There’s an old cemetery at Carolina Beach that’s not far from the Cape Fear river. It’s for settlers….mostly the Newton family…who moved to the area in the early 1800s. Decided to wander over with my camera during the “golden hour,” late afternoon when the lighting is the best.
As I stood under the live oaks and Spanish moss, looking at the headstones, a few thoughts came to mind.
One was the brevity, the uncertainty of our time here. Many of the markers were for children, swept away by fate before they’d had had a chance to grow, to find love, to start a family. Others were young adults….one woman was born in 1834 and died just 22 years later, in 1856. Beloved wife, it said. Some disease? …Typhoid, cholera, yellow fever? An accident? Childbirth? Twenty two…that just doesn’t seem fair.
I reflected also on our futile efforts to create something lasting. Late the previous afternoon, the beach empty, I passed a beautiful sand castle someone had built. The tide was coming in and the towers and ramparts were beginning to crumble. In the cemetery, words chiseled into granite only a century and a half ago were almost illegible. The words were an old fashioned font, faint, darkened and covered with mold and moss.
Today is my birthday…I can hear a faint click as the celestial odometer turns over another mile. I gaze at the headstones with the sad realization that one day I’ll have my own stone, mourners, a pastor, some words said. Within a generation or two, I’ll be forgotten and after a century or two, the determined effort to immortalize me with words chiseled into granite will fail. I’m aware of the passing days, the bucket list with so many things yet to check off, the uncertainty of it all, how every sunrise is a gift, every hour precious and irretrievable, every day above ground a good one.
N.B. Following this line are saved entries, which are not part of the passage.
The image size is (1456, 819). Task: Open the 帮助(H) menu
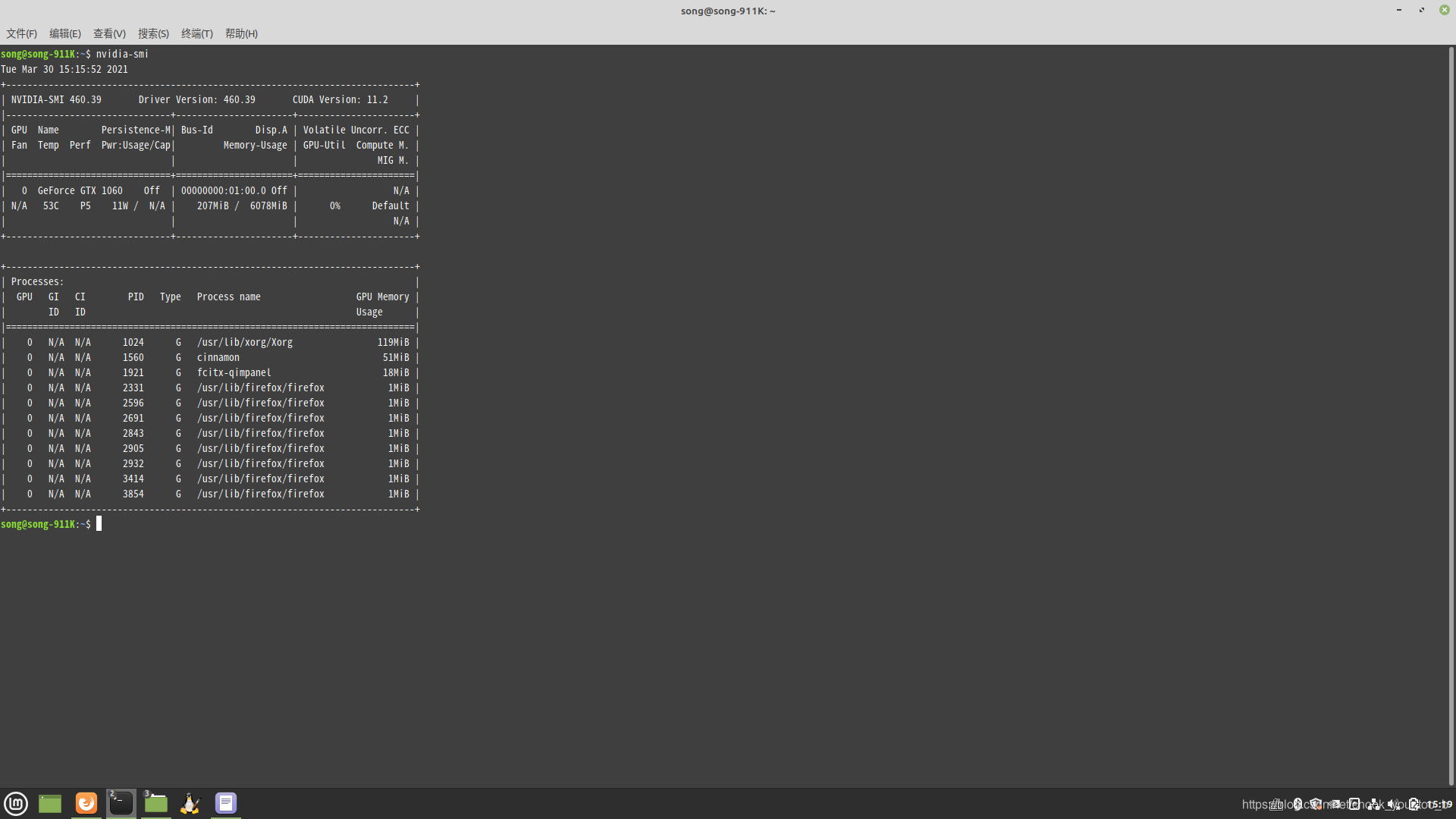click(241, 33)
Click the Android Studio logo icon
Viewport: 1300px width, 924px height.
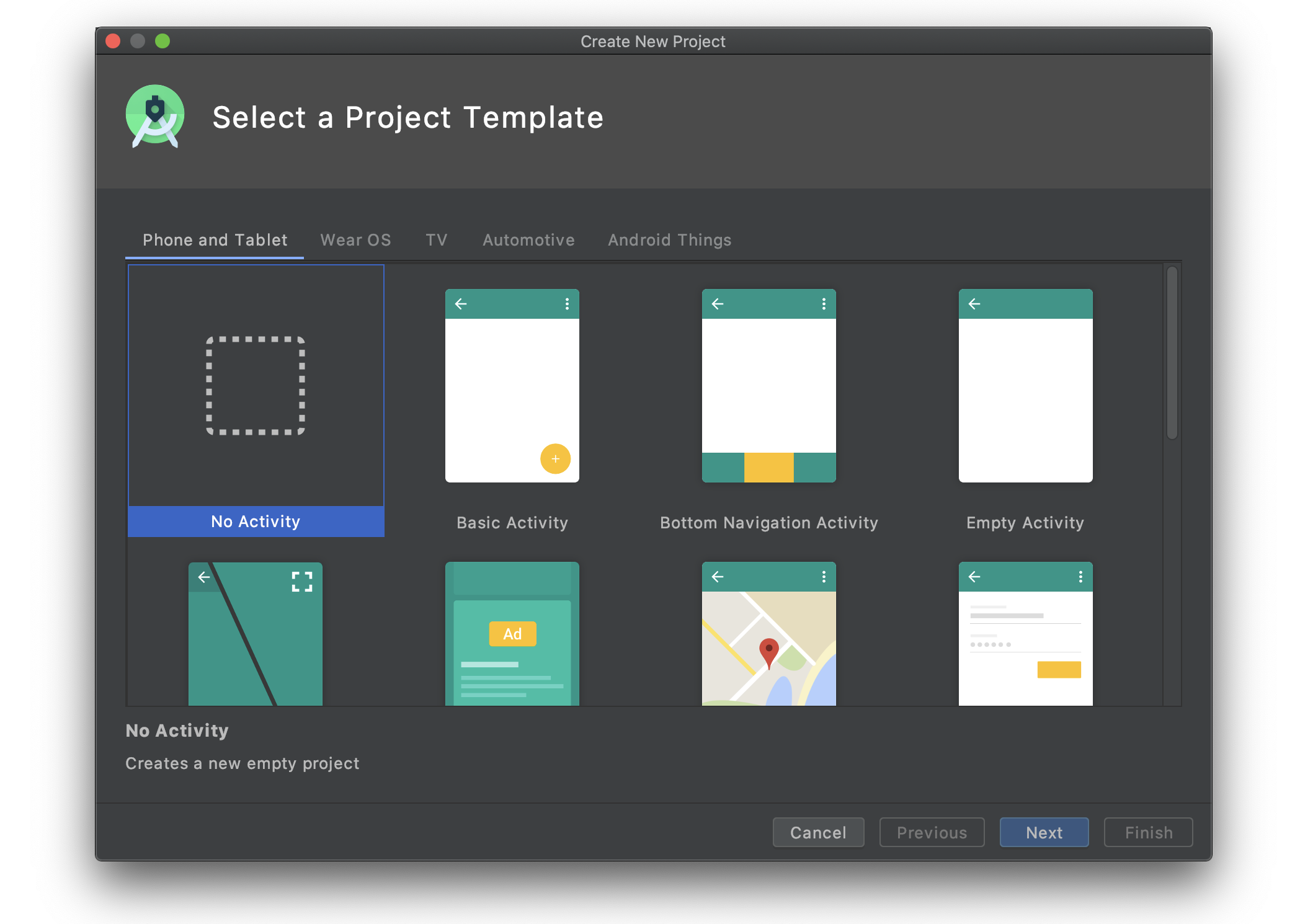pos(155,117)
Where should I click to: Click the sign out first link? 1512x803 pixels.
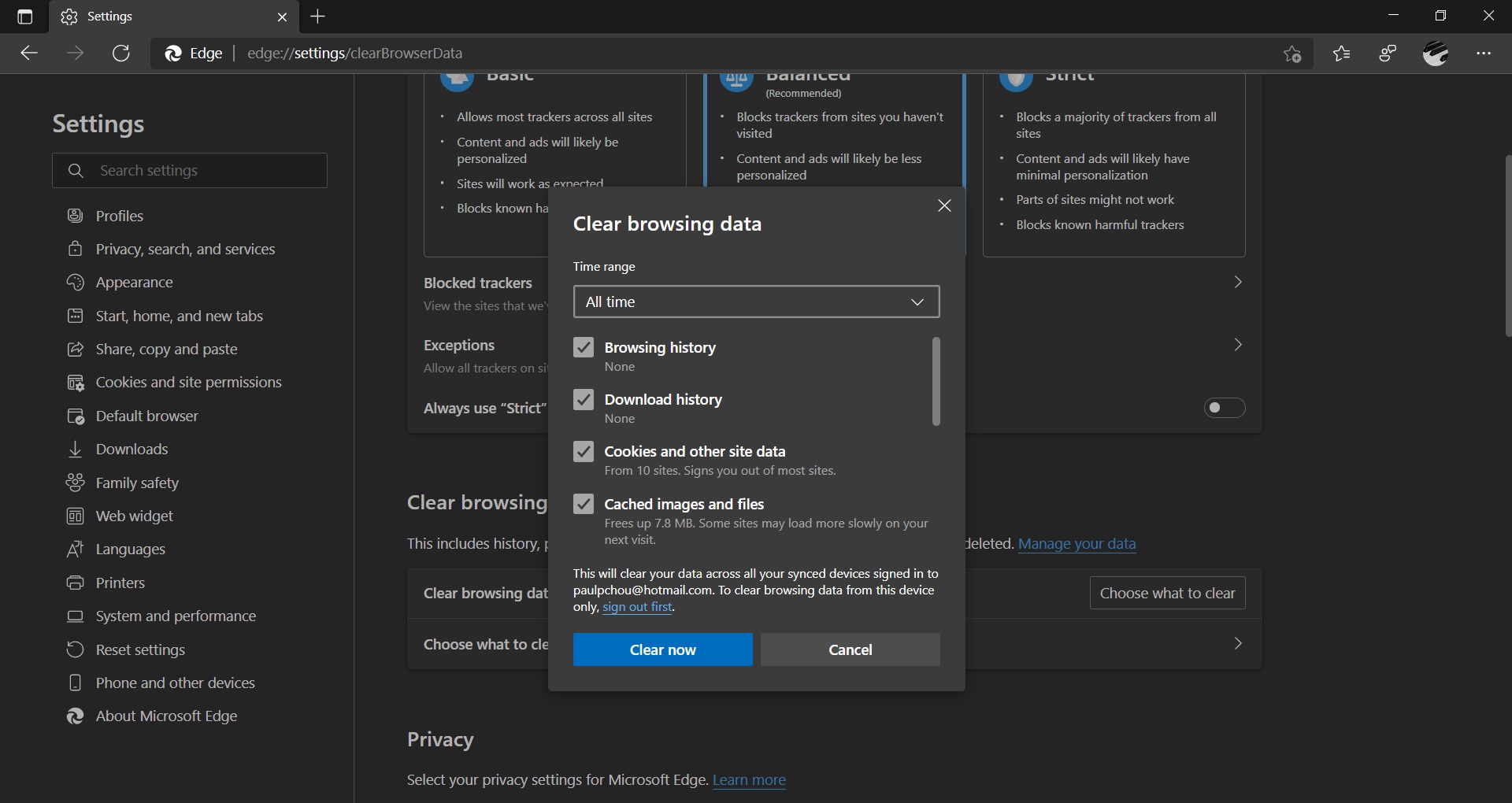pyautogui.click(x=637, y=607)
A passage from the book of James came to mind:
“Why, you do not even know what will happen tomorrow. What is your life? You are a mist that appears for a little while and then vanishes.” (Jas 4:14)
I’ve got to-do lists from the 1990s. I’ve got one-year plans, five-year plans, ten-year plans. I’ve got my bucket list. I’m frozen with indecision, aware of the need to put it in gear and get going…but it’s like one of those dreams where you run and run as some danger approaches, yet you don’t move.
Think I’ll walk tonight on the beach under the full moon and talk to one who has some answers.